=== Extracted text ===
-------

19. (a) The worker obtains copies of any established court orders.
(1) When the client states he or she receives any of these types of income, the worker speaks to the person providing this assistance or obtains a written statement from the person regarding dates and amounts of all payments made within the last 60-calendar days.
(2) When the client receives sporadic or varying amounts of support, the worker may average income over a longer period of time and document his or her reasoning in FACS Case Notes.
(b) To determine if these payments are paid through Child Support Services, the worker uses the Information Management System (IMS) and enters Social Security number (SSN) space and the client's SSN to find the family group number (FGN). The worker enters CSML space FGN to display the "case status monitoring list." The worker tabs down to the custodial parent (CP) who is the payee for the child care benefit, types KI1 next to the CPs name, and presses enter to view a list of payments received. For an explanation of the FGN enter M space CSMLDATA; and for information on using transaction KI1, enter M space KI1.

-------

=== Given data ===
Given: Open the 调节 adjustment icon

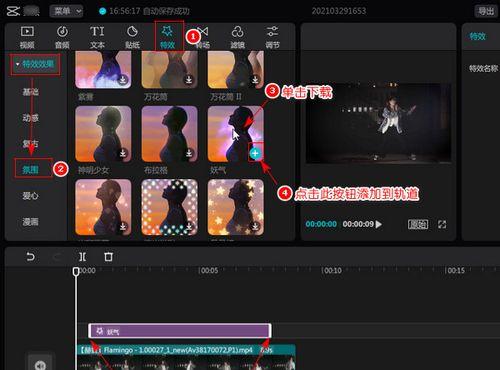Looking at the screenshot, I should tap(272, 32).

-------

=== Exercise tasks ===
#1 Repeat the passage on verifying support income word for word, beginning at the words "(2) When the" and stopping after "FACS Case Notes.".
#2 Write the next part of the passage on verifying support income, picking up right after its final sentence.
The material above plays no part in the tasks.

=== Responses to the exercise ===
#1
(2) When the client receives sporadic or varying amounts of support, the worker may average income over a longer period of time and document his or her reasoning in FACS Case Notes.

#2
(c) The worker codes child support income on the child for whom it is received when the child is considered a household member. When the client receives child support for a child not included in the household, it is coded as a contribution to the client. When child support income is received for the care and maintenance of a third party, refer to OAC OAC 340:40-7-12(12).
(d) When the non-custodial parent pays a portion of the client's family share copayment and the client receives food benefits, the portion the non-custodial parent pays is not considered a dependent care cost for the Supplemental Nutrition Assistance Program (SNAP), per OAC 340:50‑7‑31(b)(4).
(e) The worker excludes money paid directly to household expenses that are not court-ordered. For information on how this income is considered for SNAP, refer to OAC 340:50‑7‑29(c)(3).
20. (a) When someone outside of the client's home pays a portion of the child care cost directly to the child care provider and states this money is in addition to the client's family share copayment, the worker enters this additional copayment in the FACS Eligibility Notebook under the Child Care tab, "Court-ordered" field E55. When a dollar amount is entered in field E55, OKDHS does not make a payment to the child care provider until the family share copayment and the additional copayment is first applied to the cost of care.
(b) The worker sends Form 08MP038E, Client Notice of Action Taken, to the client and the provider notifying them that an additional copayment is being paid by someone other than the client in addition to the client's family share copayment.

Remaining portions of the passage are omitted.